2003年から「敬老の日」が変わりました
ところが、2003年から敬老の日の日付が変わります。
国民の祝日に関する法律の改正により、「敬老の日」は9月15日から「9月の第3月曜日」へ変更されました。いわゆる「ハッピーマンデー制度」によるものです。これによって、敬老の日は毎年決まった日付ではなく、月曜日に設定されることになりました。その結果、9月15日が月曜日になる年もあれば、別の日になる年もあります。
2026年の今年の敬老の日は9月21日です。ただ9月15日という日が、完全になくなったわけではないのです。9月15日は「老人の日」として残っています。敬老の日が9月の第3月曜日へ移った一方で、2001年の老人福祉法の改正によって、9月15日を「老人の日」、9月15日から21日までを「老人週間」とすることが定められました。その目的は、国民の間に広く高齢者の福祉についての関心と理解を深めるとともに、高齢者自身が生活の向上に努める意欲を持つことを促すことです。9月15日は「敬老の日ではなくなったから、意味のない日になった」ということではなく、むしろ、「敬老の日」とは別の形で、高齢者の暮らしや健康、社会との関わりについて考える日として残されたのです。
「長生き」から「どう生きるか」へ
日本では「人生100年時代」という言葉が使われるようになりました。長生きすることは、もちろん素晴らしいことです。しかし、長く生きることだけが大切なのではありません。

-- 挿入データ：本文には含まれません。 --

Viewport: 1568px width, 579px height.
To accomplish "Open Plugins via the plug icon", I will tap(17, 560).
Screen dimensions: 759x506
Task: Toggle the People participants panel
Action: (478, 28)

旅行に行きたい。好きなことを続けたい。家族や友人と出かけたい。仕事を続けたい。スポーツを楽しみたい。自分の足で歩きたい。毎日の生活を、自分らしく楽しみたい。
そうした「これからどう過ごしたいか」ということも、同じように大切なのではないでしょうか。年齢を重ねると、若い頃には当たり前だったことが、少しずつ変わっていくことがあります。だからこそ、健康について考えることは、何歳になってからでも遅くありません。
「年齢だから仕方がない」と諦めるのではなく、今の自分の身体と向き合い、できることを少しずつ続けていく。それが、これからの長い人生を楽しむための大切な準備になるのではないではと思います。「敬老の日」が9月15日から移動しても、9月15日が持つ意味まで消えたわけではありません。むしろ今の「老人の日」は、これからの人生をどう健康に、自分らしく過ごしていくかを考えるきっかけとして、より身近な日なのかもしれませんね。